REQUIRED ACTION: Print exactly the line that contains "Task: Click the search icon beside 档案欠缺 field", then every following line through the end of the material; include nothing else and no pictures.

------------------------------------------------

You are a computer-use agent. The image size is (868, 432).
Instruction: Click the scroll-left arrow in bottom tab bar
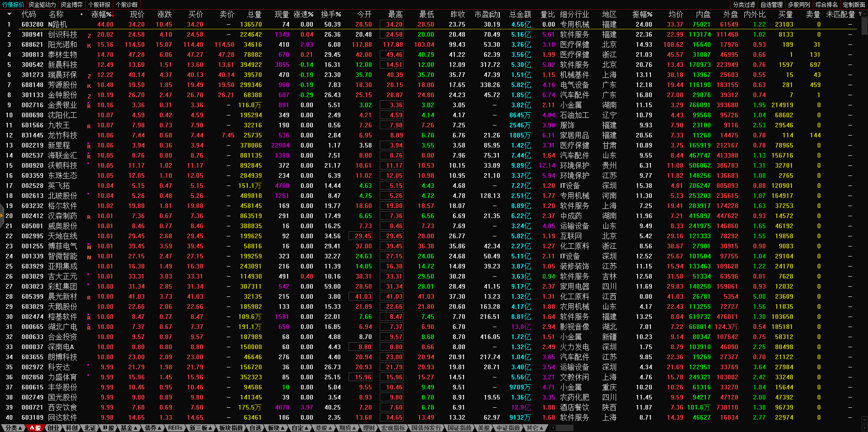click(553, 428)
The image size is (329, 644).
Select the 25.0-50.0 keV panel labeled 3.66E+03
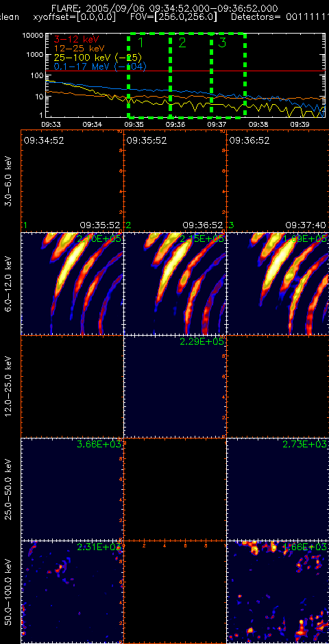click(x=72, y=489)
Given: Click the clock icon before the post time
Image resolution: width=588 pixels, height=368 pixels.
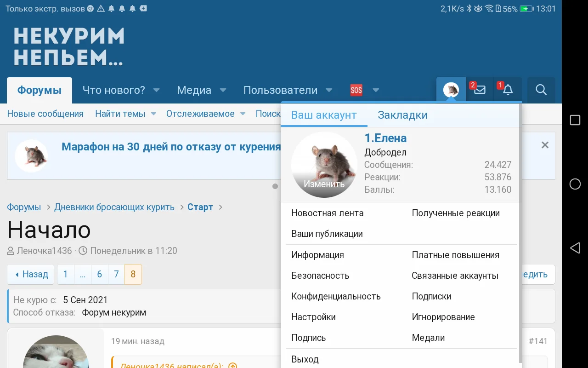Looking at the screenshot, I should (83, 250).
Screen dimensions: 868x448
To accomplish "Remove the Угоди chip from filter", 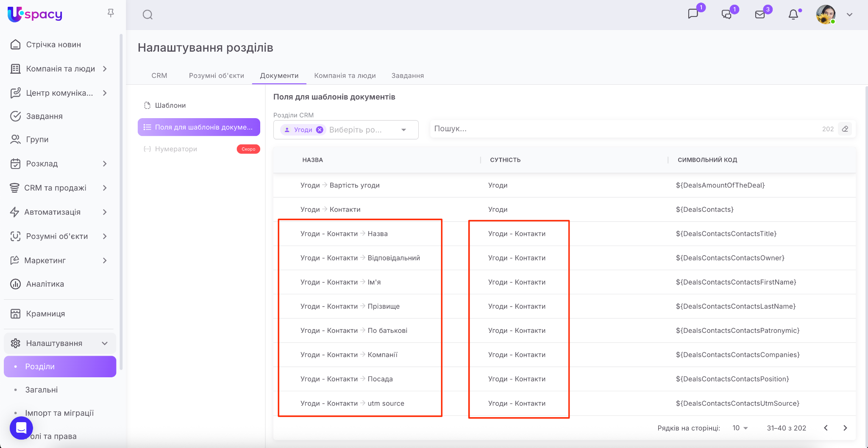I will coord(320,130).
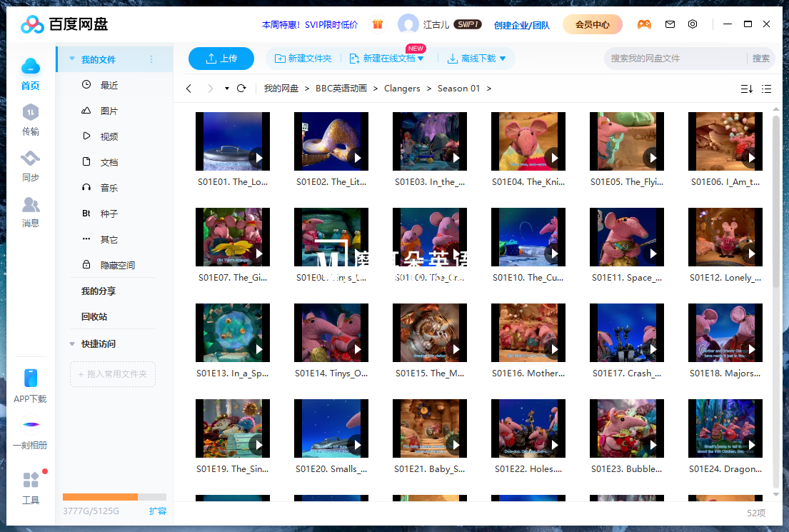
Task: Open the Bt 种子 torrent category
Action: (x=107, y=213)
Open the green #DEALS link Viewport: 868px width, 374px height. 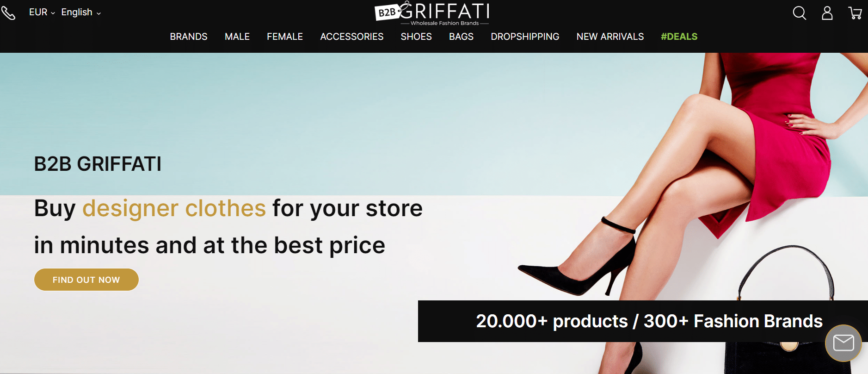click(x=679, y=37)
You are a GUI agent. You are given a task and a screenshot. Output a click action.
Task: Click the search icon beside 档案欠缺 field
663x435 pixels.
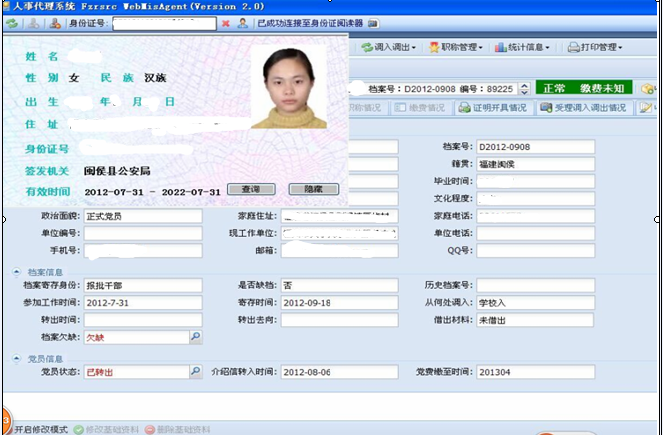point(196,338)
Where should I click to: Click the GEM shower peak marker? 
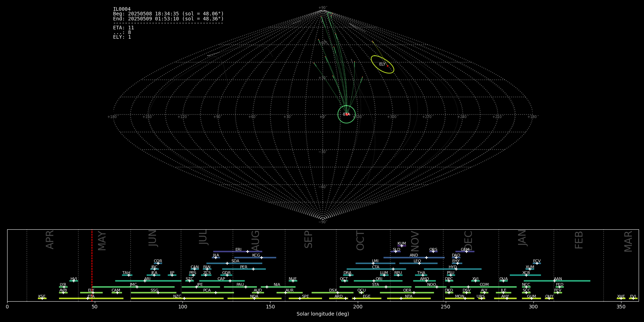466,252
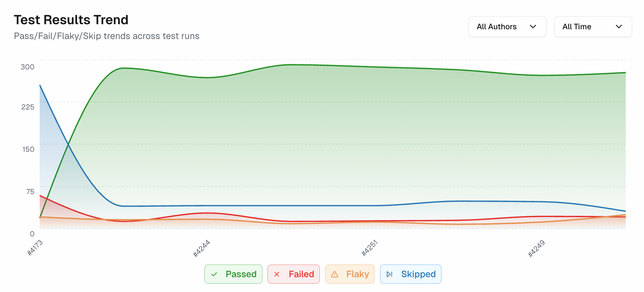The height and width of the screenshot is (292, 644).
Task: Click the chevron icon on All Authors
Action: (x=533, y=26)
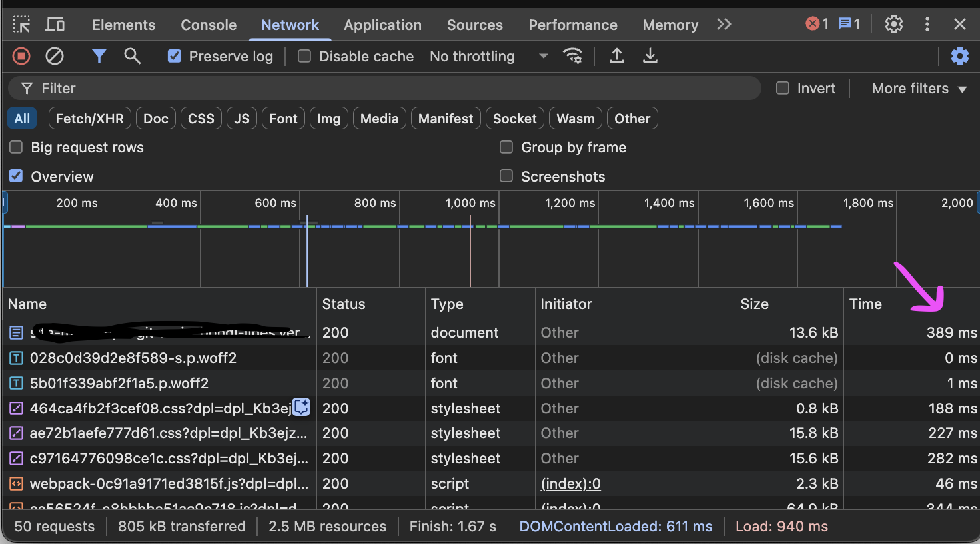980x544 pixels.
Task: Enable the Big request rows option
Action: [16, 147]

------------------------------------------------

RESPONSE TO THE TASK:
Task: Click the search icon beside 档案欠缺 field
663x435 pixels.
point(196,338)
Where should I click to: Click the GEM shower peak marker? 
466,252
The height and width of the screenshot is (292, 644).
Task: Click the chevron icon on All Authors
Action: (x=533, y=26)
980x544 pixels.
Task: Enable the Big request rows option
Action: [16, 147]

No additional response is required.